You will need the adapter and clients for Kafka, Cassandra, and Redis.

bash
npm install flowcraft @flowcraft/kafka-adapter kafkajs cassandra-driver ioredis

Architecture

Infrastructure Setup

You must have Kafka, Cassandra, and Redis available. For local development, Docker Compose is recommended.

Using Docker Compose

Create a docker-compose.yml file:

yaml
version: '3.8'
services:
  zookeeper:
    image: confluentinc/cp-zookeeper:7.9.4
    ports: ["2181:2181"]
    environment:
      ZOOKEEPER_CLIENT_PORT: 2181
  kafka:
    image: confluentinc/cp-kafka:7.9.4
    ports: ["9092:9092"]
    depends_on: [zookeeper]
    environment:
      KAFKA_BROKER_ID: 1
      KAFKA_ZOOKEEPER_CONNECT: 'zookeeper:2181'
      KAFKA_ADVERTISED_LISTENERS: PLAINTEXT://localhost:9092
      KAFKA_OFFSETS_TOPIC_REPLICATION_FACTOR: 1
  cassandra:
    image: cassandra:5.0.5
    ports: ["9042:9042"]
  redis:
    image: redis:8-alpine
    ports: ["6379:6379"]

After running docker-compose up -d, create the Kafka topic and Cassandra schema:

bash
# 1. Create the Kafka topic
docker exec kafka kafka-topics --create --topic flowcraft-jobs --bootstrap-server localhost:9092

# 2. Create the Cassandra keyspace and tables
docker exec -it cassandra cqlsh -e "
CREATE KEYSPACE IF NOT EXISTS flowcraft_ks WITH REPLICATION = {'class': 'SimpleStrategy', 'replication_factor': 1};
USE flowcraft_ks;
CREATE TABLE contexts (run_id text PRIMARY KEY, context_data text);
CREATE TABLE statuses (run_id text PRIMARY KEY, status text, updated_at timestamp);
"

Worker Usage

The following example shows how to configure and start a worker.

typescript
import { KafkaAdapter, RedisCoordinationStore } from '@flowcraft/kafka-adapter'
import { Client as CassandraClient } from 'cassandra-driver'
import { FlowRuntime } from 'flowcraft'
import Redis from 'ioredis'
import { Kafka } from 'kafkajs'

// 1. Define your blueprints and registry
const blueprints = { /* your workflow blueprints */ }
const registry = { /* your node implementations */ }

// 2. Initialize service clients
const kafka = new Kafka({ brokers: [process.env.KAFKA_BROKER] })
const cassandraClient = new CassandraClient({
  contactPoints: [process.env.CASSANDRA_HOST],
  localDataCenter: 'datacenter1',
  keyspace: 'flowcraft_ks',
})
const redisClient = new Redis(process.env.REDIS_URL)

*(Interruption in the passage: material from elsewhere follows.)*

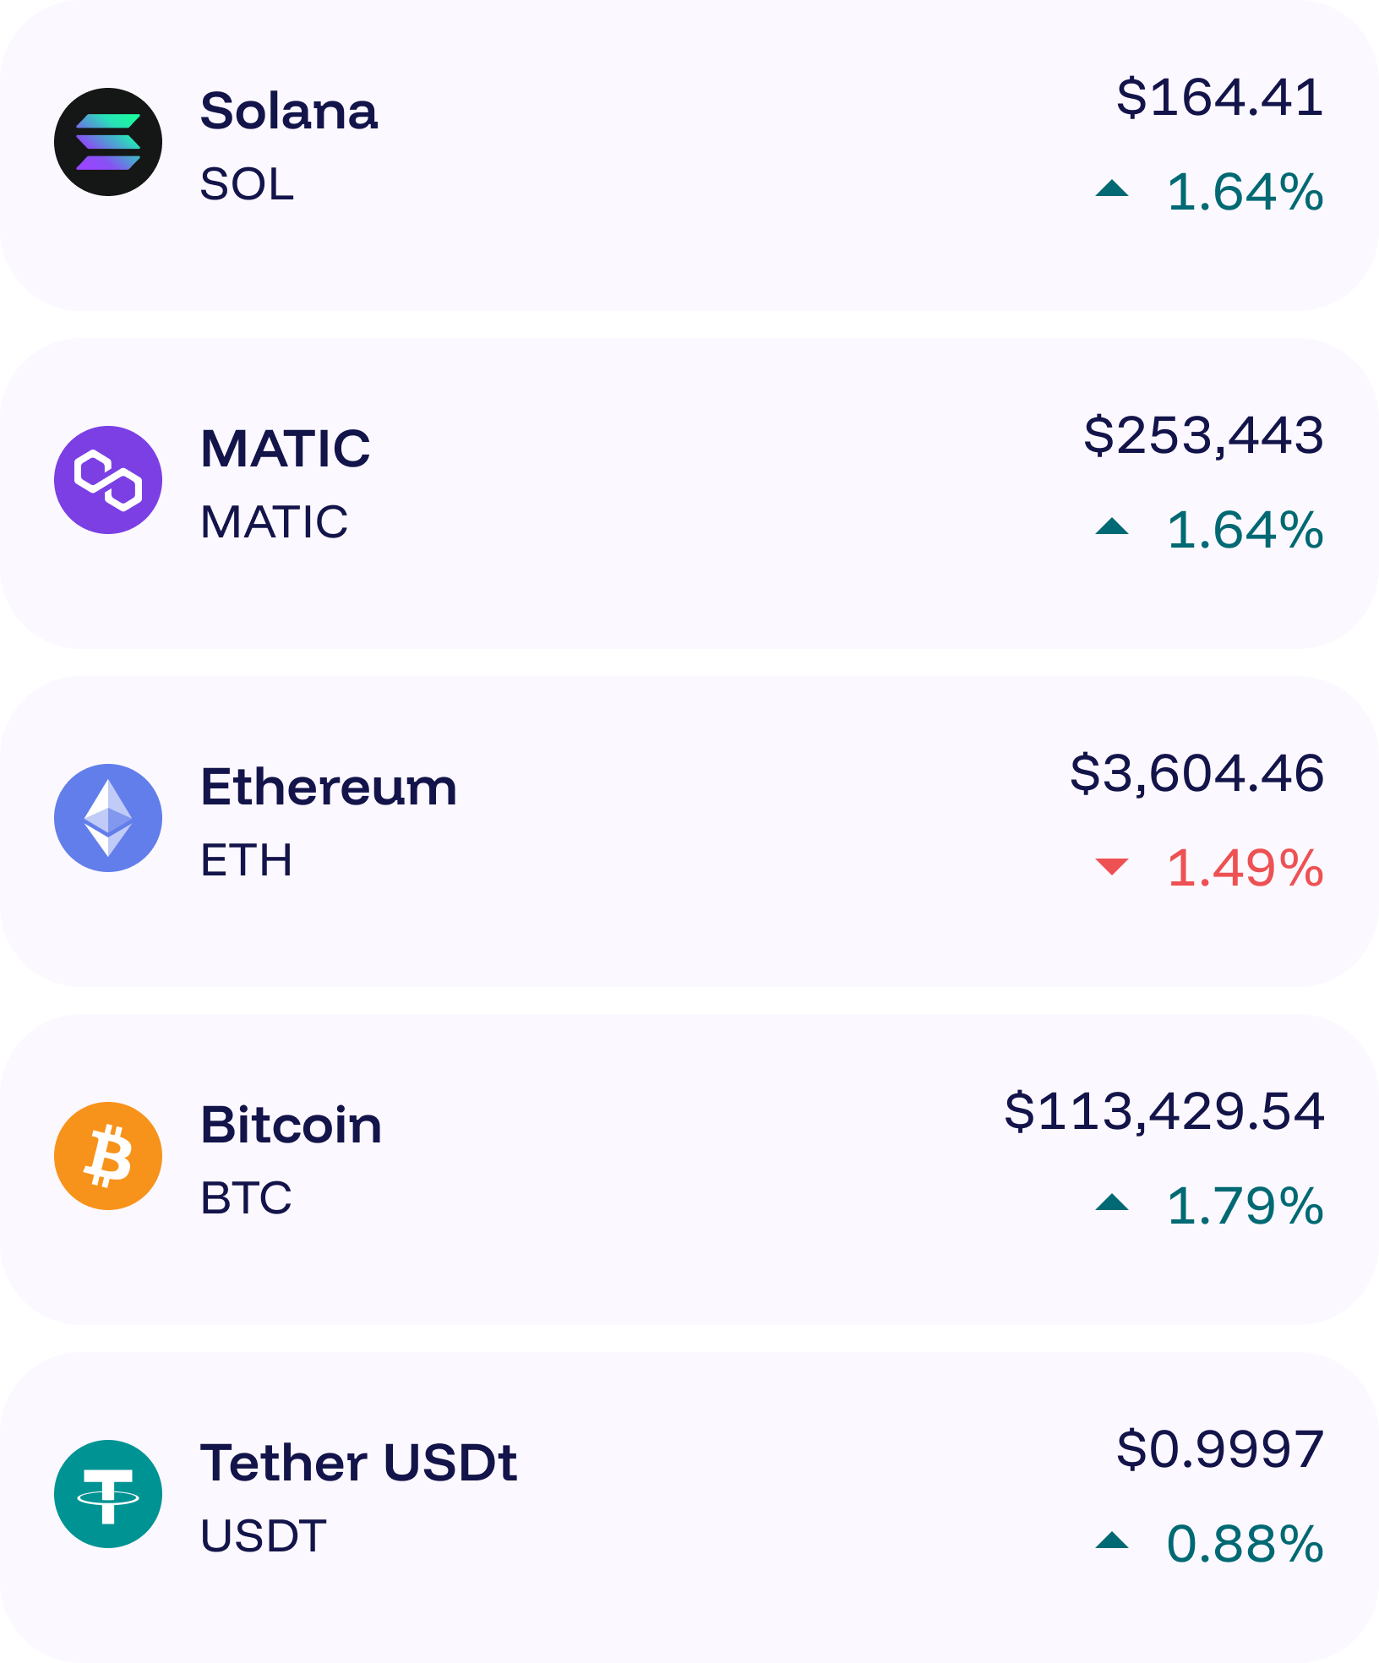Open the Ethereum coin name link

pos(329,787)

// 3. Create a runtime instance
const runtime = new FlowRuntime({ blueprints, registry })

// 4. Set up the coordination store
const coordinationStore = new RedisCoordinationStore(redisClient)

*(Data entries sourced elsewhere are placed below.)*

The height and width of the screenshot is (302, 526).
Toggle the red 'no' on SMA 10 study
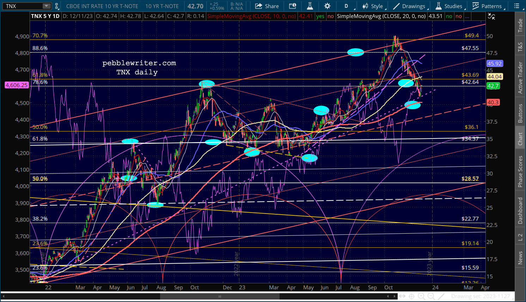(x=330, y=16)
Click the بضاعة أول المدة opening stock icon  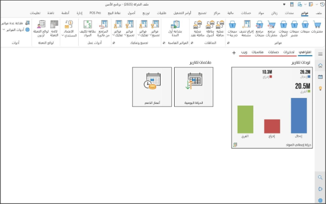click(x=175, y=29)
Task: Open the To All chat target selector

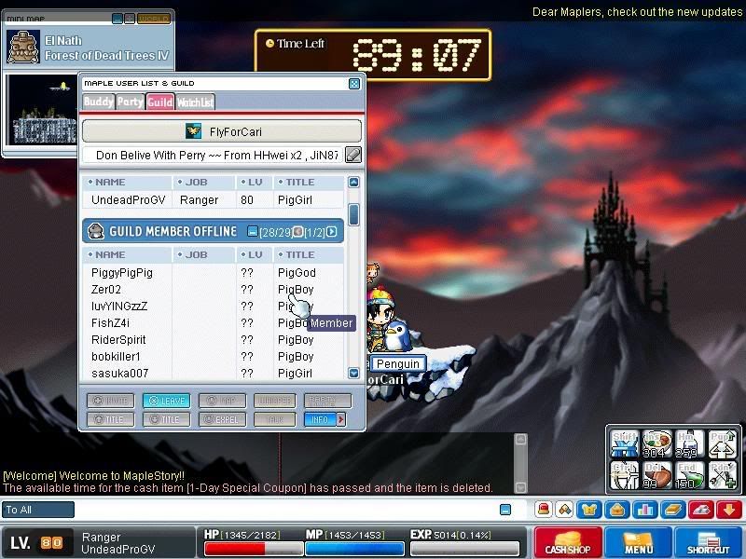Action: [38, 510]
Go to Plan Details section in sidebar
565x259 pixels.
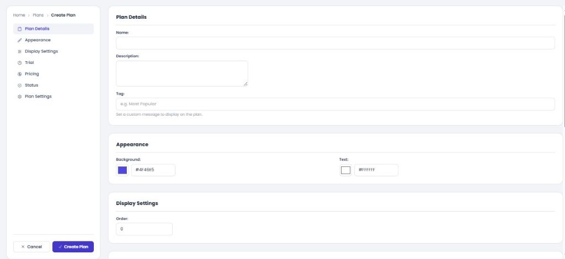[54, 29]
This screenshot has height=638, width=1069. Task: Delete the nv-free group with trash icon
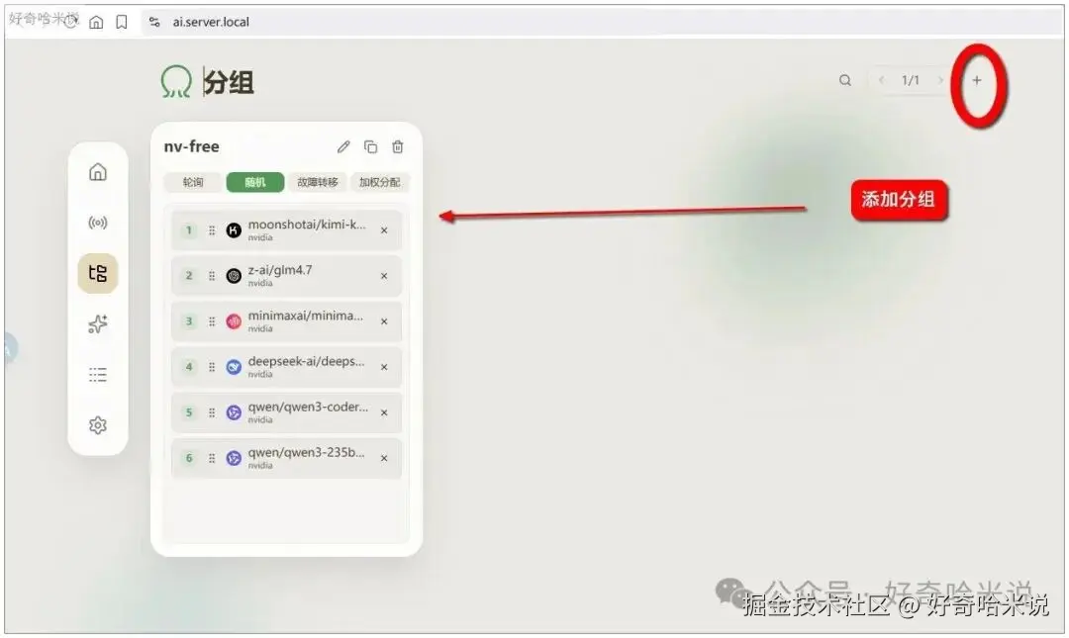coord(398,146)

// 5. Initialize the adapter
const adapter = new KafkaAdapter({
  runtimeOptions: runtime.options,
  coordinationStore,
  kafka,
  cassandraClient,
  keyspace: 'flowcraft_ks',
  contextTableName: 'contexts',
  statusTableName: 'statuses',
  topicName: 'flowcraft-jobs',
  groupId: 'flowcraft-workers',
})

// 6. Start the worker
await adapter.start()

console.log('Flowcraft worker with Kafka adapter is running...')

Starting a Workflow (Client-Side)

A client starts a workflow by creating the initial state in Cassandra and producing the first job(s) to Kafka.

typescript
import { analyzeBlueprint } from 'flowcraft'
import { Client as CassandraClient } from 'cassandra-driver'
import { Kafka } from 'kafkajs'

async function startWorkflow(blueprint, initialContext) {
  const runId = crypto.randomUUID()
  const kafka = new Kafka({ brokers: [process.env.KAFKA_BROKER] })
  const cassandra = new CassandraClient({ contactPoints: [process.env.CASSANDRA_HOST], localDataCenter: 'datacenter1', keyspace: 'flowcraft_ks' })

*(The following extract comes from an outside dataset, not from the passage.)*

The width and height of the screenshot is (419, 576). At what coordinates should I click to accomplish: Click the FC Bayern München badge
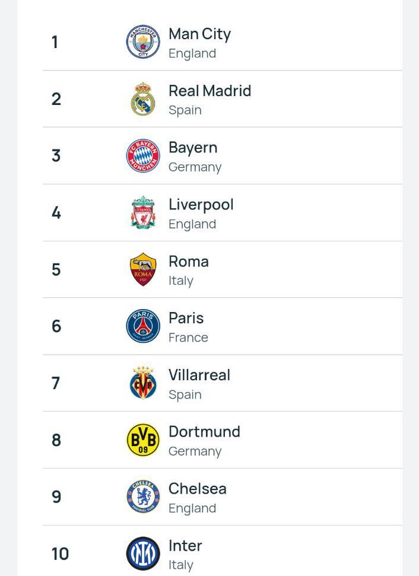click(142, 155)
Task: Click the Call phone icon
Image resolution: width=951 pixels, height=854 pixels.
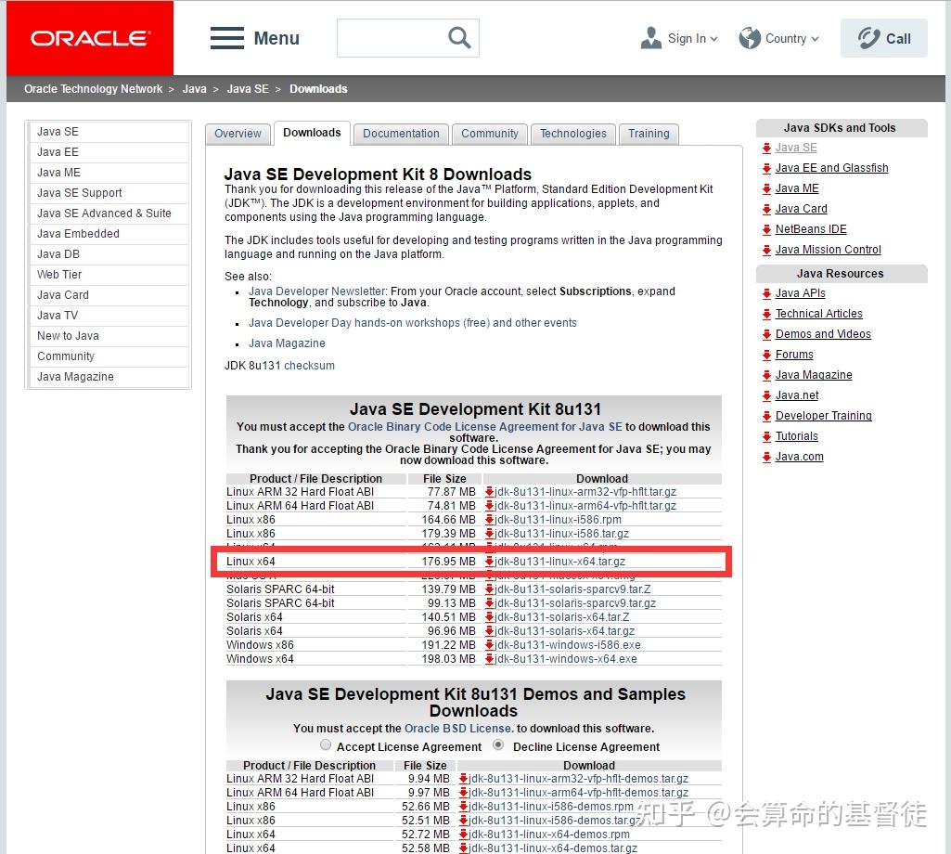Action: coord(867,38)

  // 1. Set initial context and status in Cassandra
  await cassandra.execute('INSERT INTO contexts (run_id, context_data) VALUES (?, ?)', [runId, JSON.stringify(initialContext)])
  await cassandra.execute('INSERT INTO statuses (run_id, status, updated_at) VALUES (?, ?, ?)', [runId, 'running', new Date()])

  // 2. Analyze blueprint for start nodes and prepare Kafka messages
  const analysis = analyzeBlueprint(blueprint)
  const messages = analysis.startNodeIds.map(nodeId => ({
    key: runId, // Using runId as key ensures messages for the same workflow go to the same partition
    value: JSON.stringify({ runId, blueprintId: blueprint.id, nodeId }),
  }))

  // 3. Produce start jobs to Kafka
  const producer = kafka.producer()
  await producer.connect()
  await producer.send({ topic: 'flowcraft-jobs', messages })
  await producer.disconnect()

  console.log(`Workflow ${runId} started.`)
  return runId
}

Reconciliation

The adapter includes a utility to find and resume stalled workflows by querying Cassandra.

How It Works

The reconciler queries the Cassandra status table for 'running' workflows that have been idle for too long and produces their next valid jobs to Kafka.

WARNING

The default query uses ALLOW FILTERING, which can be inefficient on large tables. For production use, it is highly recommended to create a secondary index on the status column of your status table.

Usage

typescript
import { createKafkaReconciler } from '@flowcraft/kafka-adapter'

// 'adapter' and 'cassandraClient' should be initialized as in the worker setup
const reconciler = createKafkaReconciler({
  adapter,
  cassandraClient,
  keyspace: 'flowcraft_ks',
  statusTableName: 'statuses',
  stalledThresholdSeconds: 300, // 5 minutes
})

// Run this function periodically
async function reconcile() {
  const stats = await reconciler.run()
  console.log(`Reconciled ${stats.reconciledRuns} of ${stats.stalledRuns} stalled runs.`)
}

Key Components

  • KafkaAdapter: Consumes from and produces to a Kafka topic.
  • CassandraContext: An IAsyncContext implementation for Cassandra.
  • RedisCoordinationStore: An ICoordinationStore for distributed locks.
  • createKafkaReconciler: A factory function to create the reconciliation utility.

Released under the MIT License